As always in this war, the most
vulnerable have borne the brunt. The United Nations’ children’s agency,
UNICEF, said that at least 96 children had been killed and 223 injured
in eastern Aleppo since Friday. “The children of Aleppo are trapped in a
living nightmare,” the agency’s deputy chief, Justin Forsyth, said
Wednesday. “There are no words left to describe the suffering they are
experiencing.”
At the U.N., Secretary-General Ban Ki-moon
could scarcely contain his outrage over the offensive, which began even
as the world body was trying to shore up a failing cease-fire agreed to
earlier this month. At a gathering of the Security Council on
Wednesday, the outgoing U.N. chief made his strongest war-crimes
accusation against the Syrian government and its ally, Russia.

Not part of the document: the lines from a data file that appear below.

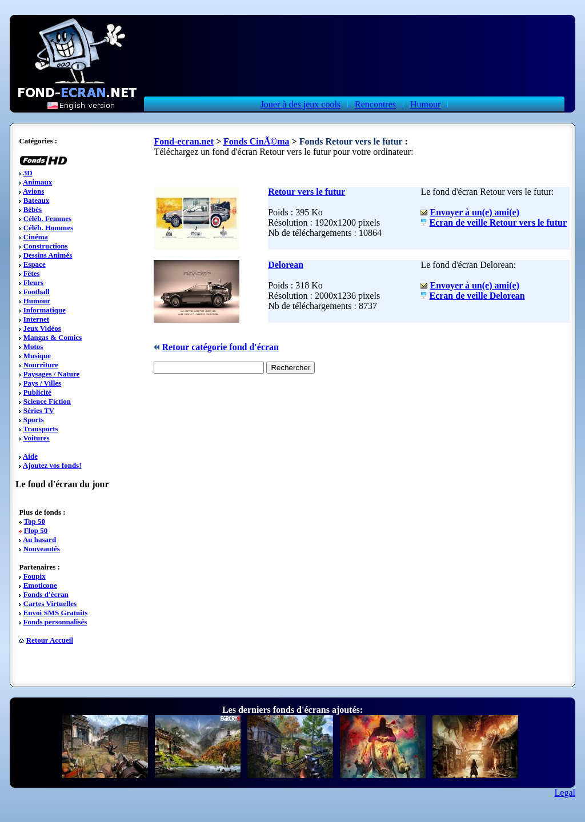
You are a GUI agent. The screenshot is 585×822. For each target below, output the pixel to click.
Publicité (37, 392)
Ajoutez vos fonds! (52, 465)
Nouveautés (41, 548)
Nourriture (40, 364)
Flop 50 (36, 530)
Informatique (44, 310)
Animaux (37, 182)
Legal (565, 792)
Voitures (36, 438)
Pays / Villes (42, 383)
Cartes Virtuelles (50, 603)
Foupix (34, 576)
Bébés (32, 209)
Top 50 (34, 521)
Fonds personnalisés (55, 621)
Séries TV (38, 410)
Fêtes (31, 273)
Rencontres (375, 104)
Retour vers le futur (306, 192)
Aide (30, 456)
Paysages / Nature (51, 374)
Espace (34, 264)
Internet (36, 319)
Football (36, 291)
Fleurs (33, 282)
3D (28, 173)
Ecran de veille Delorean (476, 295)
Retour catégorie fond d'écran (220, 347)
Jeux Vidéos (42, 328)
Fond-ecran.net (183, 141)
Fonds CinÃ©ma (256, 141)
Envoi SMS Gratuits (55, 612)
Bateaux (36, 200)
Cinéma (35, 236)
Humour (425, 104)
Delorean (285, 265)
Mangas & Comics (52, 337)
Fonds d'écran (46, 594)
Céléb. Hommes (48, 227)
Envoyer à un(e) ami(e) (474, 212)
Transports (40, 428)
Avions (33, 191)
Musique (37, 355)
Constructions (45, 246)
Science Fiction (47, 401)
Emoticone (40, 585)
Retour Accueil (49, 640)
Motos (33, 346)
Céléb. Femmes (47, 218)
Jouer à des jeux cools (300, 104)
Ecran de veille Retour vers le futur (498, 222)
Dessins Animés (48, 255)
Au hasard (39, 539)
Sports (33, 419)
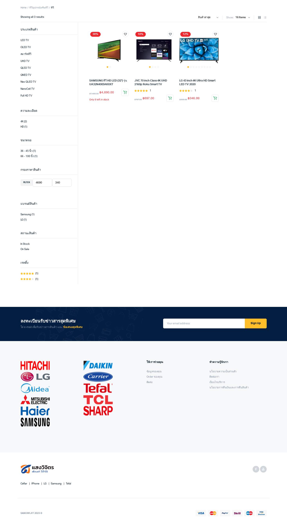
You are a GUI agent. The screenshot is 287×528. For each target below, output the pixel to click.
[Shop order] (209, 18)
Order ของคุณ (155, 377)
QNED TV (26, 75)
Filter (26, 182)
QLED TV (26, 68)
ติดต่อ (150, 382)
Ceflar (24, 483)
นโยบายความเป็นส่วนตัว (222, 371)
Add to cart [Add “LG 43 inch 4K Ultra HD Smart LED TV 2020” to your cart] (215, 98)
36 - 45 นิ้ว (27, 151)
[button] (125, 34)
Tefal (68, 483)
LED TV (25, 40)
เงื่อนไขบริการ (217, 382)
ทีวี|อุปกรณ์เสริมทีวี (38, 7)
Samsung (26, 214)
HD (22, 127)
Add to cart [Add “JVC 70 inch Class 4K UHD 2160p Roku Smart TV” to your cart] (170, 98)
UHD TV (25, 61)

“They know they are committing war crimes,” he declared.
“Imagine
the destruction,” he said. “People with their limbs blown off, children
in terrible pain with no relief…. Imagine a slaughterhouse. This is
worse.”
Frustration and fury on diplomats’ part have been building
for days. Speaking to the council on Sunday, the U.N.’s special envoy
for Syria, Staffan de Mistura, cited evidence pointing to the use of
bunker-buster bombs, coupled with reports of “incendiary bombs that
create fireballs of such intensity that they light up the pitch darkness
in eastern Aleppo, as though it was actually daylight.”
If
confirmed, De Mistura said, “the systematic, indiscriminate use of such
weapons in areas where civilians and civilian infrastructure are
present may amount to war crimes.”
In Syria, where half
the population has already been driven from homes, bombardment like that
seen in Aleppo is the leading cause of forced displacement, a French
nongovernmental organization said in a study released Wednesday.
Drawing on refugee interviews and patterns of displacement, it said
relentless use of artillery shells, rockets and aerial bombardment was
the “overriding factor” behind the migratory wave that threatens to
destabilize Syria’s neighbors and is roiling the European political
scene.
Despite the West’s obvious self-interest in
preventing more death and displacement in Syria, those on the ground
increasingly fear the world has forgotten them.
“It’s
already so dire, and it seems that things will just get worse and
worse,” said Laila Alawa, of the nonprofit group Nuday Syria, whose
focus is working to support mothers and children. Citing talks with
people in embattled areas including Aleppo province, she reported a
crushing sense of abandonment — a belief that political polarization in
the United States has eroded the will to take decisive political steps
to try to stem the bloodshed.
“It gets harder all the
time for the Syrian people to trust in outsiders,” Alawa said. “There’s a
feeling that no one really cares about what’s happening to Aleppo.”